At the heart of his address was his proposal to double the firepower and extend the duration of last year’s European Fund for Strategic Investments. “We will make sure that our EFSI will provide a total of at least €500 billion of investments by 2020. And we will work beyond that to reach €630 billion by 2022,” Juncker said.
The €315 billion fund, he added, had already catalysed some €116 billion in investments across 289 projects “from Latvia to Luxembourg” during its first year in operation, creating 100,000 jobs and lending to over 200,000 small firms and start-ups across Europe.
The EFSI is currently backed by €16 billion in guarantees from the EU budget plus an additional €5 billion from the European Investment Bank. It hopes to leverage that initial capital some 15 times, attracting capital from institutional investors and other long-term capital providers to provide over €300 billion to fund infrastructure projects across the EU.

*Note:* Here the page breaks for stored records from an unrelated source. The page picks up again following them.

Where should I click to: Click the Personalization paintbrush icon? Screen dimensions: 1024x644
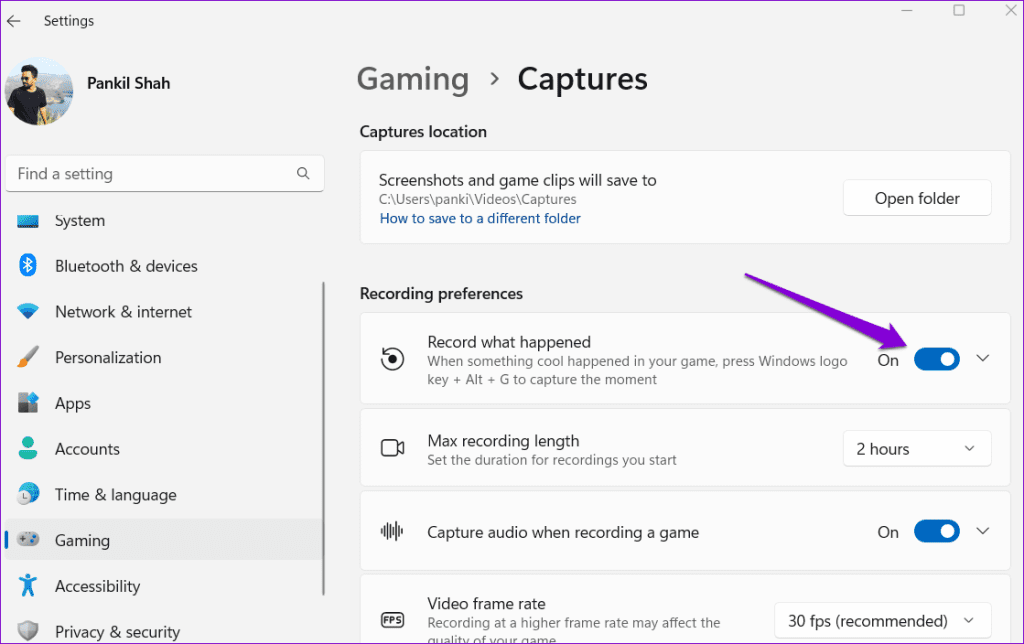pos(28,357)
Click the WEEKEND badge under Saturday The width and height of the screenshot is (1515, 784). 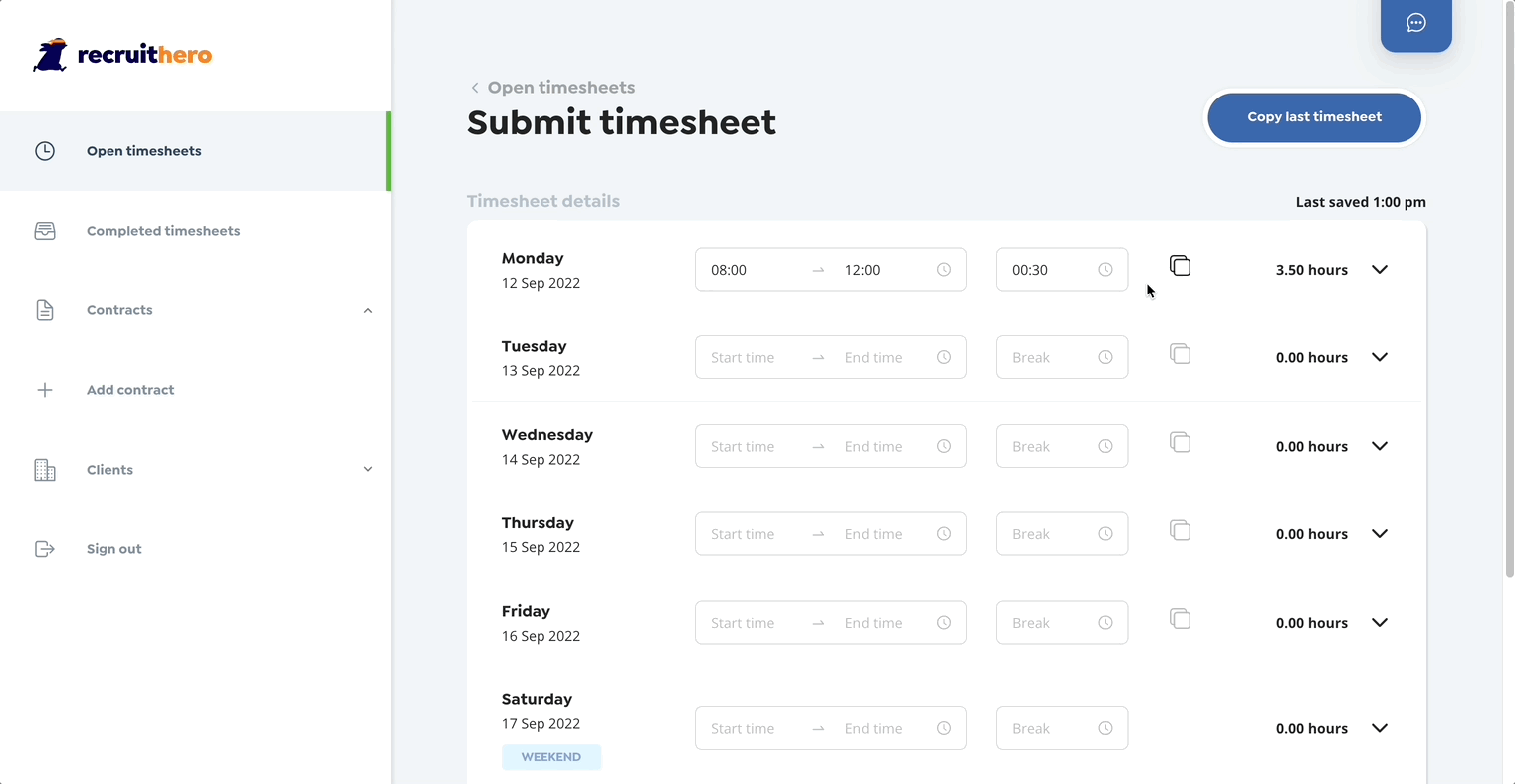[551, 756]
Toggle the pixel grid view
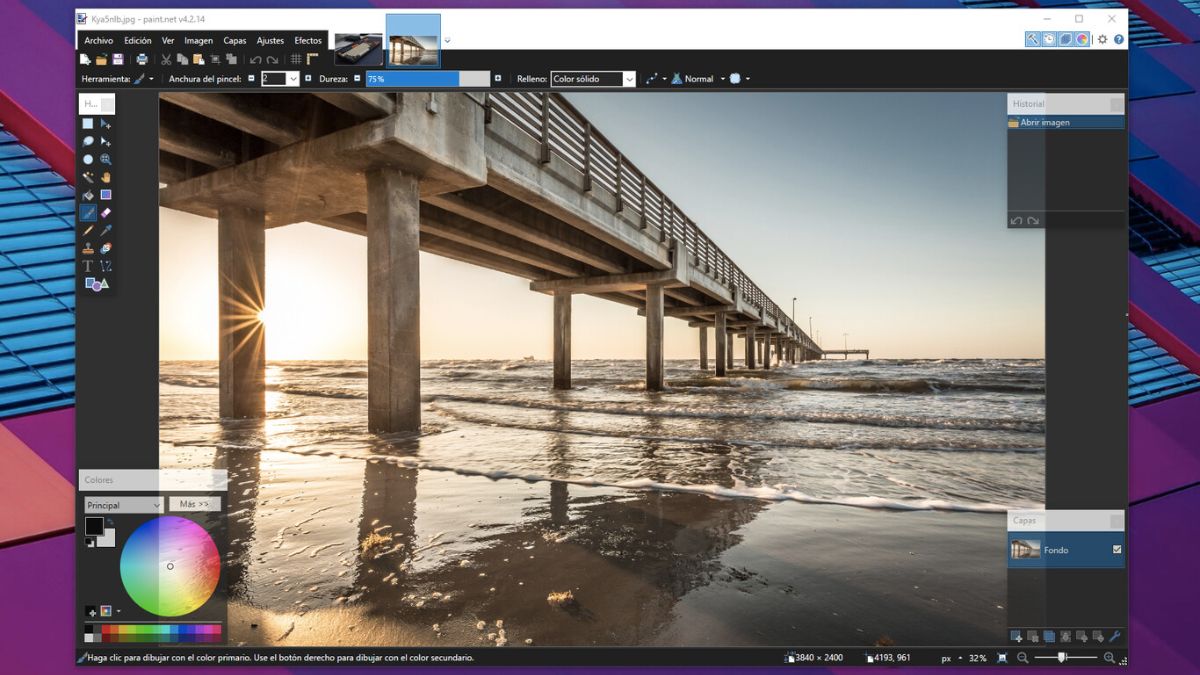This screenshot has width=1200, height=675. [x=296, y=60]
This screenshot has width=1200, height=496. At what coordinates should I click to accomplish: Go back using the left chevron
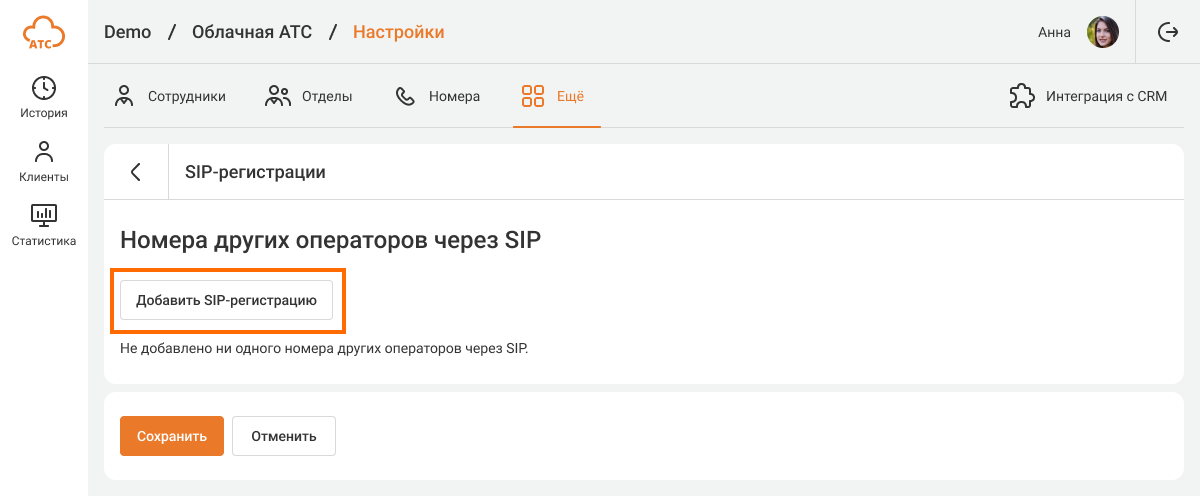(x=136, y=172)
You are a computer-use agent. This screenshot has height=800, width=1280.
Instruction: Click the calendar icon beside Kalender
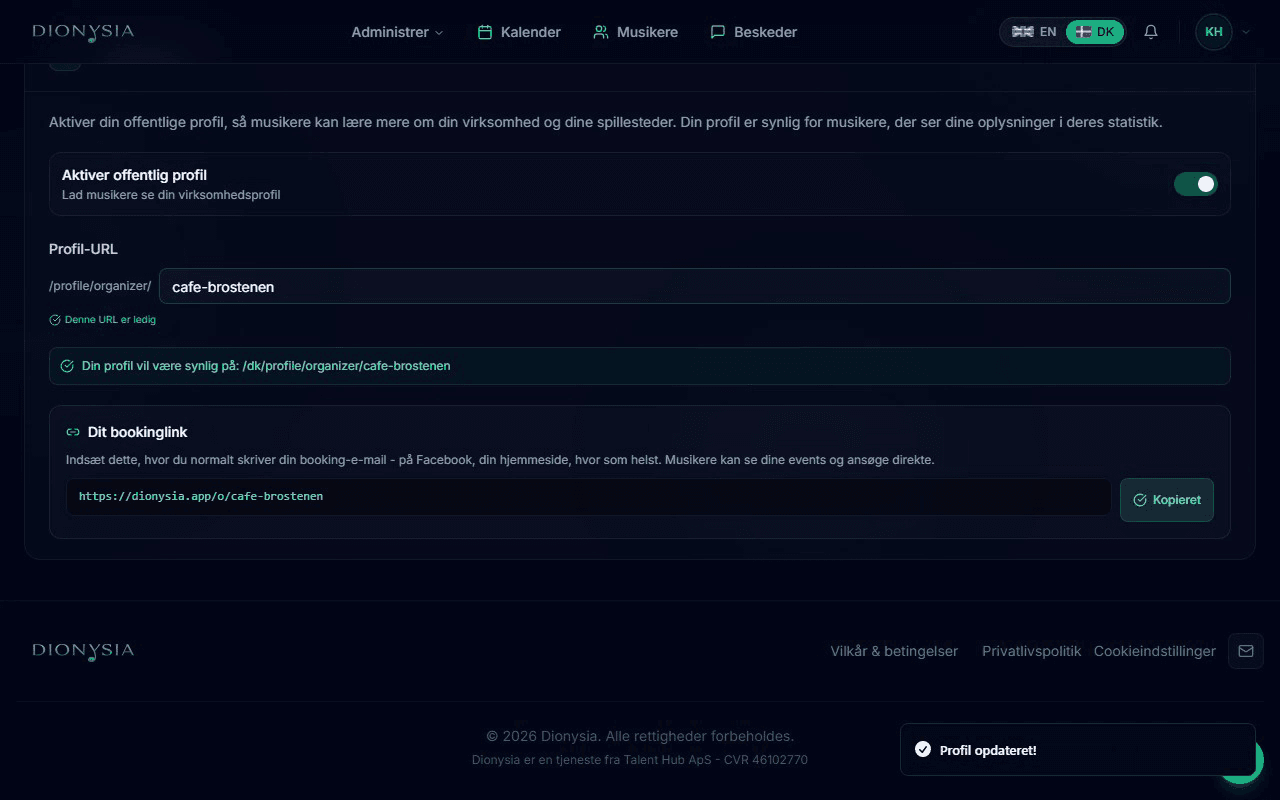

Energy, particularly clean energy, will receive about 23 percent of the EFSI’s investments, with 12 percent going towards the EU’s digital agenda, which includes spreading broadband across the continent, among others.
Some of that ESFI money has also started to make its way into several infrastructure funds. Swiss sustainable manager SUSI Partners, for example, received a €62 million commitment from the EIB guaranteed by the EFSI for its second renewables fund; and French fund manager Cube Infrastructure scored €100 million for the maiden close of its second infrastructure fund.